I SUSPECT most of us so-called hard-boiled African scribes were struck by a bolt of lightning-like skepticism when we saw TV footage of Hosni Mubarak, lying on a stretcher.
He responded in a relatively steady voice, to charges brought against him — ultimately — by the people of Egypt.
He denied any corruption and ordering the killing of mostly young Egyptians demonstrating against his 30 years of almost total brutal rule.
His erstwhile military cronies are now in charge of the country, months after he had ordered the young people shot for protesting loudly against his rule.
A commentator on Aljazeera TV suggested this was a huge charade: the trial would go on forever.
Mubarak would not get his comeuppance — not as long as his cronies are still in charge of the country.
Something might happen after a democratic election replaces the soldiers with a civilian government that is answerable only to the electorate.
Who could determine when that might be?
Others took the view that there was history in the making here: Perhaps for the first time in Africa — and even among the Arabs — a brutal dictator would be punished for his misdeeds.
The whole world would be waiting to see if a revolution, much-praised among many people around the world, would end in total victory for the people.
It would most certainly be a breath-taking occasion for all humankind.
Would it eclipse the Nuremberg trials after World War II?

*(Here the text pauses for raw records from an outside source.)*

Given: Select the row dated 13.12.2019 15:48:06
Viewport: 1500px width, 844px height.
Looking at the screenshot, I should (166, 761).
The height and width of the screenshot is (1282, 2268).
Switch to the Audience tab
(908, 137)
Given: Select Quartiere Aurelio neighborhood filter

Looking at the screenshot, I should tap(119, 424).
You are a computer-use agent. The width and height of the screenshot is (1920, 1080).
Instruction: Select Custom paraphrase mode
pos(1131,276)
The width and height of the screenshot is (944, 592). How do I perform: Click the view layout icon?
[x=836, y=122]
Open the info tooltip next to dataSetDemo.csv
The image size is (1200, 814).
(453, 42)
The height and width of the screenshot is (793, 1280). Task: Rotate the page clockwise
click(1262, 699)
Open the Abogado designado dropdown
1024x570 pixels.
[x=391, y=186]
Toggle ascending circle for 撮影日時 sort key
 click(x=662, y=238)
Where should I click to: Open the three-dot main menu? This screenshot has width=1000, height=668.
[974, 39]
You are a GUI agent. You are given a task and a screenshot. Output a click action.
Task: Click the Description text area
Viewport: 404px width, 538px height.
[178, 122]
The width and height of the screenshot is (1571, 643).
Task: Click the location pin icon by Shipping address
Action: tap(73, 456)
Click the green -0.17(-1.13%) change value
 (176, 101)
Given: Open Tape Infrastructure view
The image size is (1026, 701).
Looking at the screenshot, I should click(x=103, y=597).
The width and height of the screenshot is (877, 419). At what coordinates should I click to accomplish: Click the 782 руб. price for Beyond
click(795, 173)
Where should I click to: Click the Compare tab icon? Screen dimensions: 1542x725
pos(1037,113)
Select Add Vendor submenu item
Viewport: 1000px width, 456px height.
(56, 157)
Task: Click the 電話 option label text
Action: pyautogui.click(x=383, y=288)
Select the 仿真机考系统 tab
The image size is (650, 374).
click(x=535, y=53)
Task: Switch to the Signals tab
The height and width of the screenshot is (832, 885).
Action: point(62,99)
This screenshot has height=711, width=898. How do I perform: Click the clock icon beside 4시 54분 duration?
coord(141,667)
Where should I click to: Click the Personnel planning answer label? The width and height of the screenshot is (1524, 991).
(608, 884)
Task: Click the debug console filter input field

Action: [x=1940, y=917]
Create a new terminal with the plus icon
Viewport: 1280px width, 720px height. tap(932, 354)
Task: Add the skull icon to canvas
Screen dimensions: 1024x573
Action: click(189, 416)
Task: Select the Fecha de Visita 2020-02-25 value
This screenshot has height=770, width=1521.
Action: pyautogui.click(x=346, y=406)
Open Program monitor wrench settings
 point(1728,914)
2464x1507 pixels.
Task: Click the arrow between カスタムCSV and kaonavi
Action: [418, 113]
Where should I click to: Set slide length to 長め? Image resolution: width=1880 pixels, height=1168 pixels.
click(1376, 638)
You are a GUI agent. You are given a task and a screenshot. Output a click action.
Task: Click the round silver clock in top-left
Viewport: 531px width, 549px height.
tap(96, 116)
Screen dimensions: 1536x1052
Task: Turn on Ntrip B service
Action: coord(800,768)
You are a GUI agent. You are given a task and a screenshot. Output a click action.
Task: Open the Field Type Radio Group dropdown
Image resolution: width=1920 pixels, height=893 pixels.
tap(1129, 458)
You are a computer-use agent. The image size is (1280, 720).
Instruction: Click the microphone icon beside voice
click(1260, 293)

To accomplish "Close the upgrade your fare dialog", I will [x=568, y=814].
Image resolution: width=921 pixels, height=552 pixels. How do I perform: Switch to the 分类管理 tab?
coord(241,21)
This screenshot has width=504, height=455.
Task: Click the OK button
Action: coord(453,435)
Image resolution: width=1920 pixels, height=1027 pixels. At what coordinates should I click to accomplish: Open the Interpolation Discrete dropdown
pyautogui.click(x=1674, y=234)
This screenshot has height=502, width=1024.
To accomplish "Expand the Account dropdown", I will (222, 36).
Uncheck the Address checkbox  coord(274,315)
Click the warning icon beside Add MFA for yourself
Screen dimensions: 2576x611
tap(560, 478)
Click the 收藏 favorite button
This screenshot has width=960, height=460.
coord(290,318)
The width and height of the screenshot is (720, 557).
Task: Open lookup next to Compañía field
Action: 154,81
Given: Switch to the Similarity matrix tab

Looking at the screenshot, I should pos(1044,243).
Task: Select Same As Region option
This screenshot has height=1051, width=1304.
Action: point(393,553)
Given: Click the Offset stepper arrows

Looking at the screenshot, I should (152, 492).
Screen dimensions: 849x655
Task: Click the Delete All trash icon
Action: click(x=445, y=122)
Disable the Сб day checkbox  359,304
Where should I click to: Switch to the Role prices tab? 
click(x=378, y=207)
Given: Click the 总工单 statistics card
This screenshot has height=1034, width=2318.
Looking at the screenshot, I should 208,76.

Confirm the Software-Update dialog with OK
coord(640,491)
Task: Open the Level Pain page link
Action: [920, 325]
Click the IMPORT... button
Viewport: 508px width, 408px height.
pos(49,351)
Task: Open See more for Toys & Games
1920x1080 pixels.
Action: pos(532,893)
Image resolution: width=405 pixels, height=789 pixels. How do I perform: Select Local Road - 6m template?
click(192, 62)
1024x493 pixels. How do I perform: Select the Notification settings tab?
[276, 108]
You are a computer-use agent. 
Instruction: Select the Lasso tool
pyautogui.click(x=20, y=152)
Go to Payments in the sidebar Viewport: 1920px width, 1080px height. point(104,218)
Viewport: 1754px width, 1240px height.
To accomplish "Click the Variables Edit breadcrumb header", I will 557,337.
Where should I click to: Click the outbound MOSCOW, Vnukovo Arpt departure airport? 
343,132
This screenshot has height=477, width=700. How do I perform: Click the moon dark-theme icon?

Mubarak would not end up like Idi Amin, Joseph Mobutu, Sani Abacha, Jean-Badel Bokassa, Mohamed Siad Barre and Hastings Kamuzu Banda did.
He would be given a chance to defend himself.
It would be a defence against the indefensible, but he would have a shot at it.
Mubarak’s spectacular fall from grace will have its place in the African annals of political infamy.
It must have settled differently with many Africans – from Cape to Cairo.
This would depend on their political proclivities.
The diehard pan-Africanists would say, with their customary smirk: “What would expect from an imperialist stooge?”
To them, Mubarak’s fall was the imperialists’ work.
But Muammar Gadaffi, Ben Ali, the rulers of Yemen, Algeria and Bahrain might not react so smugly.
It’s probable that other African leaders, avowed Christians, might experience a queasy sensation of someone walking on their grave.
Only a few could declare with braggadocio: “That would never happen to me!” But the neutral among us would point to the eerie similarities between their rule and that of Mubarak, Ben Ali and Gadaffi.
But they might still scoff with: “My people love me — they all love me!”
For me, Mubarak’s plight has a rather personal tinge, as I have mentioned elsewhere.
I met him in the flesh in 1978 in Cairo. He was No.2 to Anwar Sadat who was assassinated a few years later.
It was inevitable that I would follow closely his political career as Sadat’s successor.
My interest in Egypt intensified after that visit, during which I saw the Pyramids for the first time.
I oohed! when we were taken there.
My second visit to Egypt was in 2007 — on my way to Libya, to see Gadaffi.
As I watched Mubarak on TV this month, I remembered a man in a sparkling white military uniform, smiling broadly as we heard Anwar Sadat hold forth on African unity and related subjects.
We were attending an editors’ conference, sponsored by the US government. Egypt didn’t have a free media, either under Sadat or Mubarak. I doubt that our deliberations on the key role of a free media in a democracy had any significant impact after we left.
By 1978, I had had my own misadventures with the government of Kenneth Kaunda in Zambia.
I had been reinstated as deputy editor-in-chief of Times newspapers, having spent almost two years in the wilderness.
Kaunda himself fared far better.
He lost an election to Frederick Chiluba in 1991 — after 27 years of one-party rule.
There must be a few lessons for others in his example, as there must be in the even finer examples set by Ketumile Masire and Festus Mogae, both of Botswana — and Nelson Mandela.